> EXERCISE BRIEF
Exactly as they appear, output all of the records. Skip any images.

> RECORDS FOR THIS TASK
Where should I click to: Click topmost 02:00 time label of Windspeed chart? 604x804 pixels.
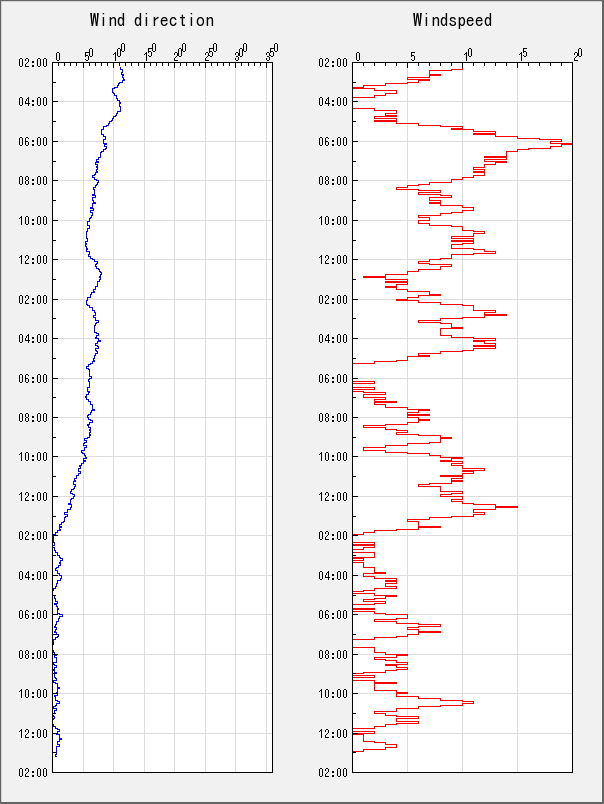333,62
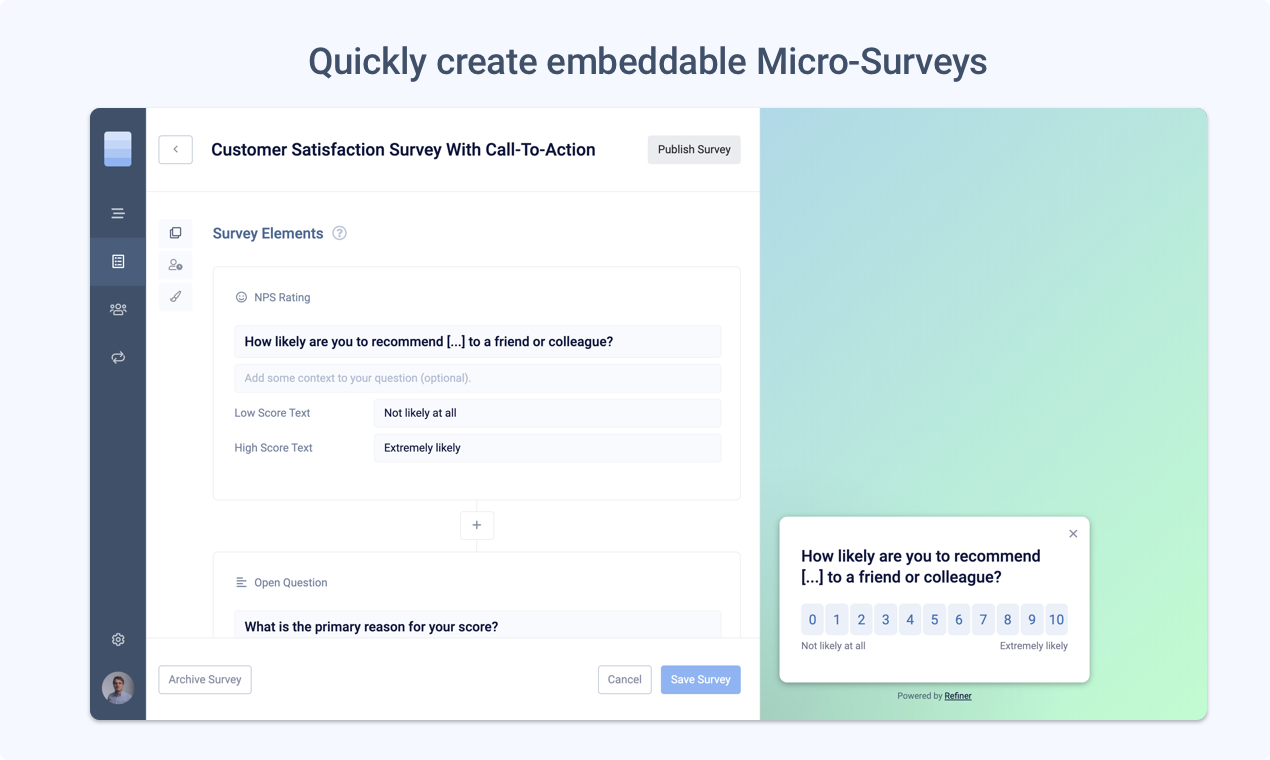The width and height of the screenshot is (1270, 760).
Task: Follow the Refiner link below the widget
Action: coord(958,696)
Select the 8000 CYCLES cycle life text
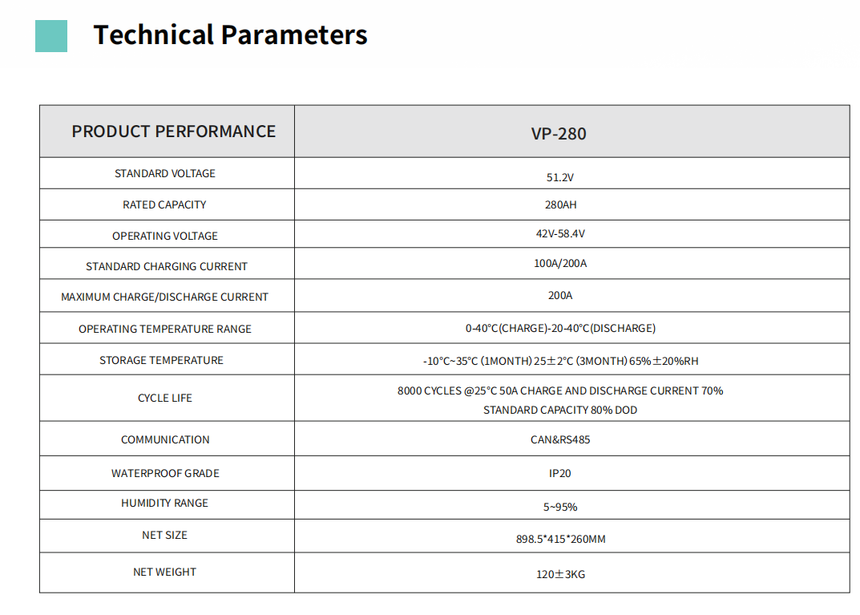Screen dimensions: 860x615 561,400
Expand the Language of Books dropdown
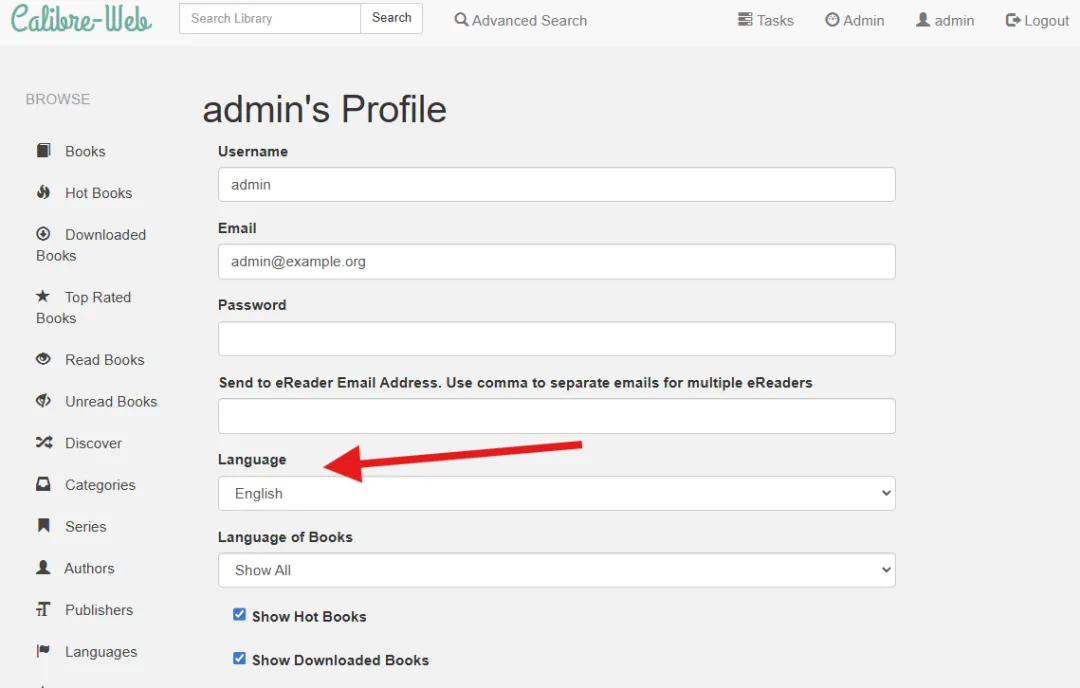Screen dimensions: 1080x688 [556, 570]
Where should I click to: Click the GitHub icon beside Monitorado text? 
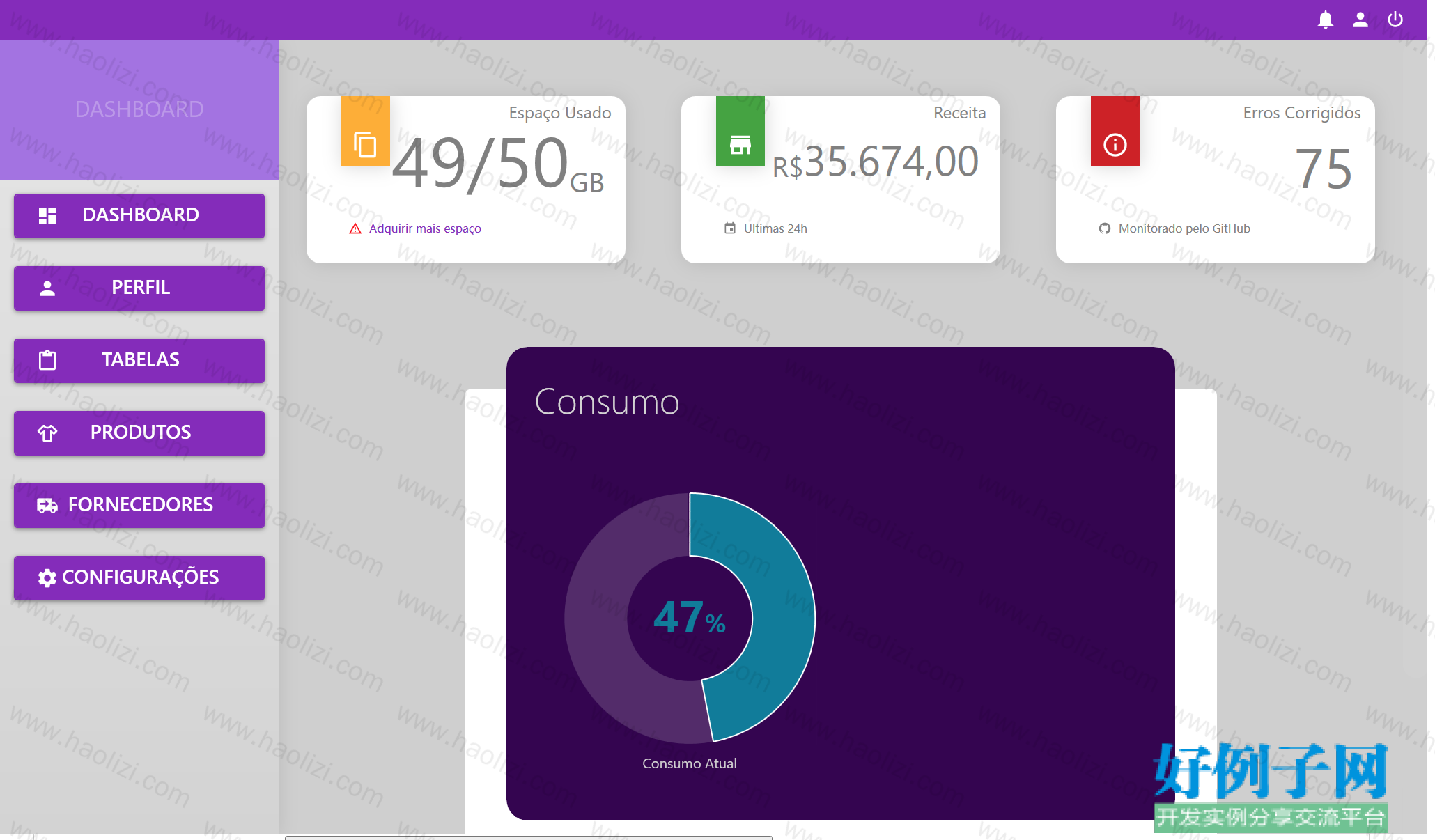tap(1105, 228)
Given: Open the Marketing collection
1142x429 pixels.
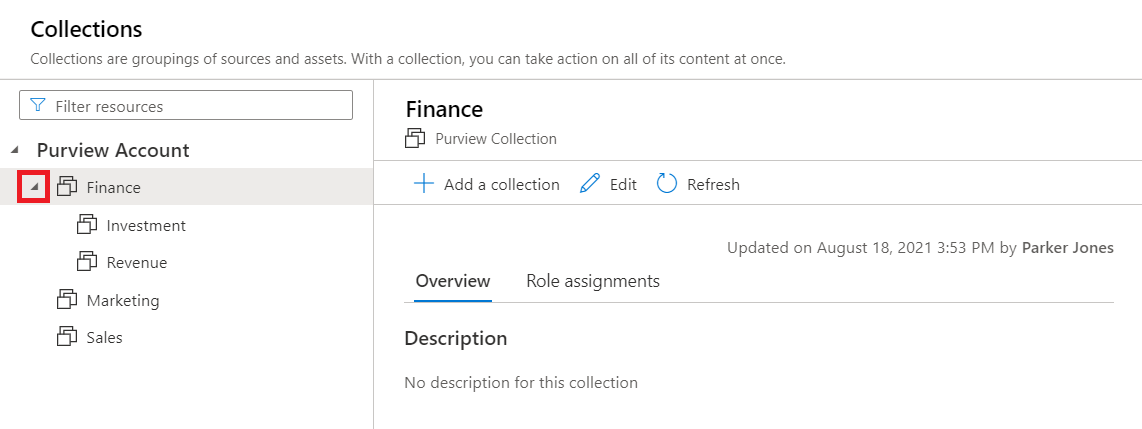Looking at the screenshot, I should pyautogui.click(x=123, y=300).
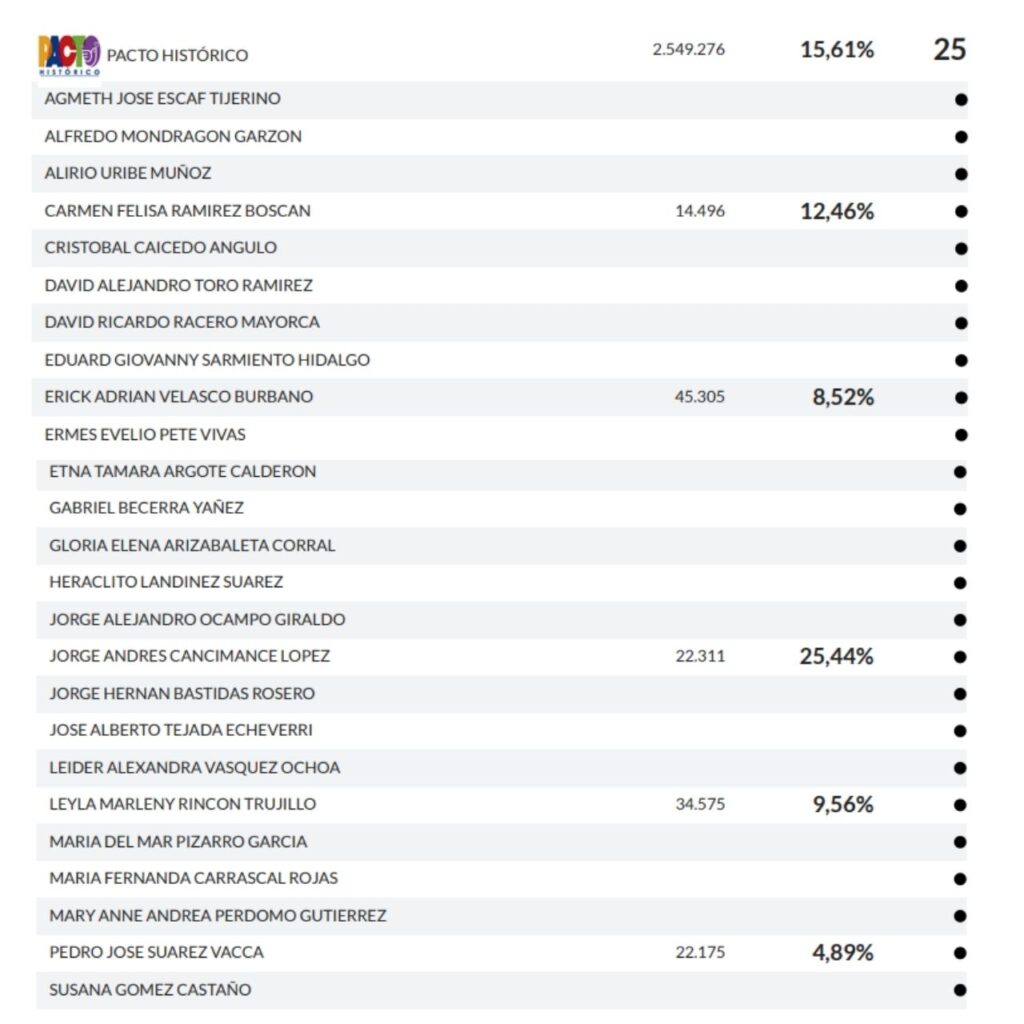Viewport: 1024px width, 1024px height.
Task: Click the 45.305 vote count for Velasco Burbano
Action: click(x=700, y=397)
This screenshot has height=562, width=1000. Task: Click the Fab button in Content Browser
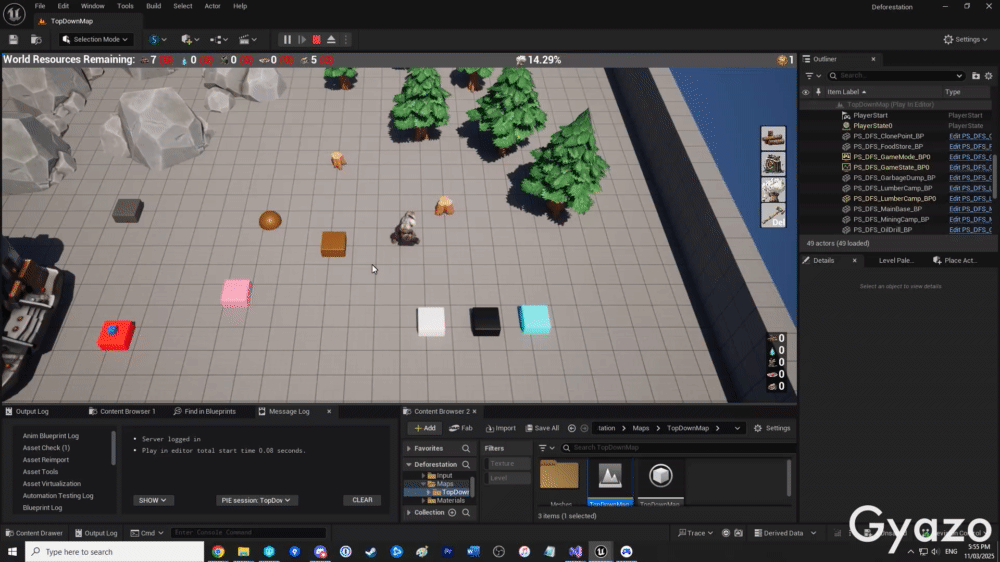[x=461, y=428]
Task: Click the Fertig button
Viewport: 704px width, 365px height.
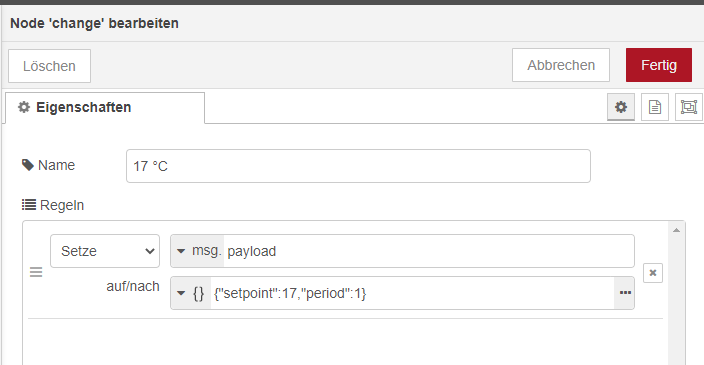Action: pos(659,65)
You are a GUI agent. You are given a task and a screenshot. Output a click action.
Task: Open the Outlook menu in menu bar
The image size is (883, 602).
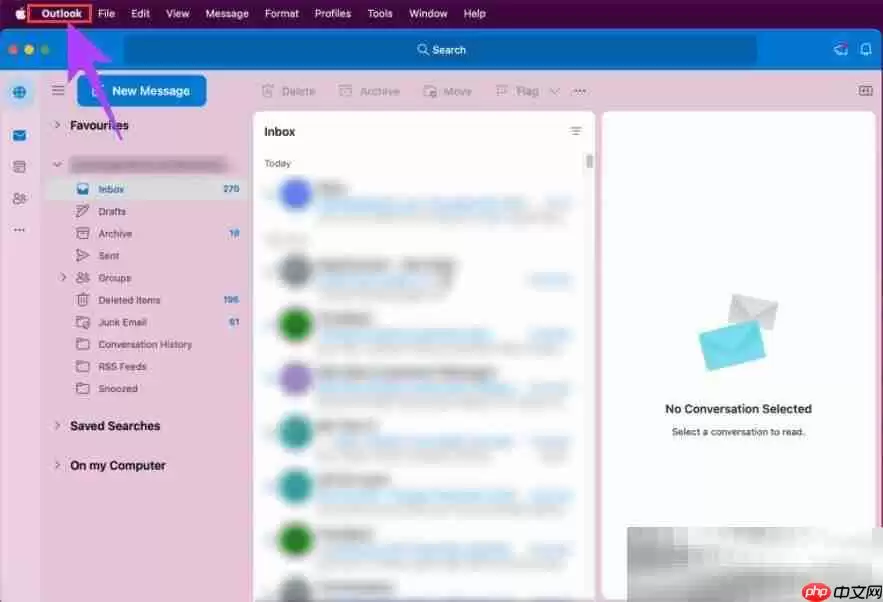click(61, 13)
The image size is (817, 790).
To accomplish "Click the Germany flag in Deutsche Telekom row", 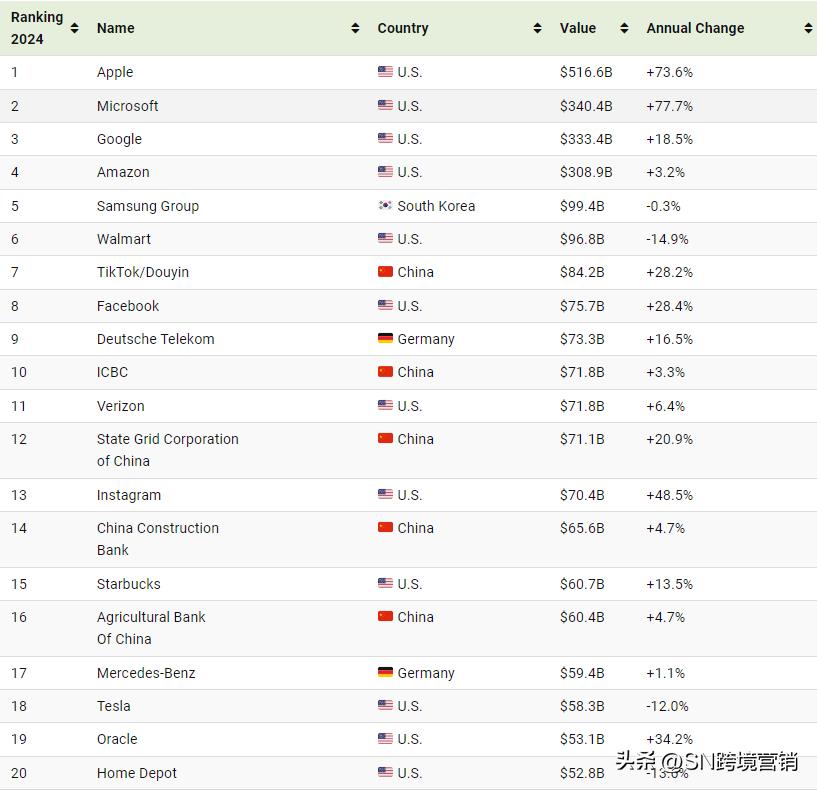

> THE COMPLETED TASK
Where should I click to: Click topmost 02:00 time label of Windspeed chart? 604x804 pixels.
333,62
The width and height of the screenshot is (1270, 760).
Task: Follow the Refiner link below the widget
Action: coord(958,696)
Select the 8000 CYCLES cycle life text
Screen dimensions: 860x615 561,400
Expand the Language of Books dropdown
Screen dimensions: 1080x688 [556, 570]
Where should I click to: Click the GitHub icon beside Monitorado text? 
tap(1105, 228)
Given: Open the Marketing collection
1142x429 pixels.
Looking at the screenshot, I should pyautogui.click(x=123, y=300).
Viewport: 1024px width, 1024px height.
Task: Click the 45.305 vote count for Velasco Burbano
Action: click(x=700, y=397)
This screenshot has height=562, width=1000. Task: Click the Fab button in Content Browser
[x=461, y=428]
Task: Click the Fertig button
Viewport: 704px width, 365px height.
Action: pos(659,65)
You are a GUI agent. You are given a task and a screenshot. Output a click action.
Task: Open the Outlook menu in menu bar
The image size is (883, 602).
click(61, 13)
The image size is (817, 790).
To accomplish "Click the Germany flag in Deutsche Telekom row", 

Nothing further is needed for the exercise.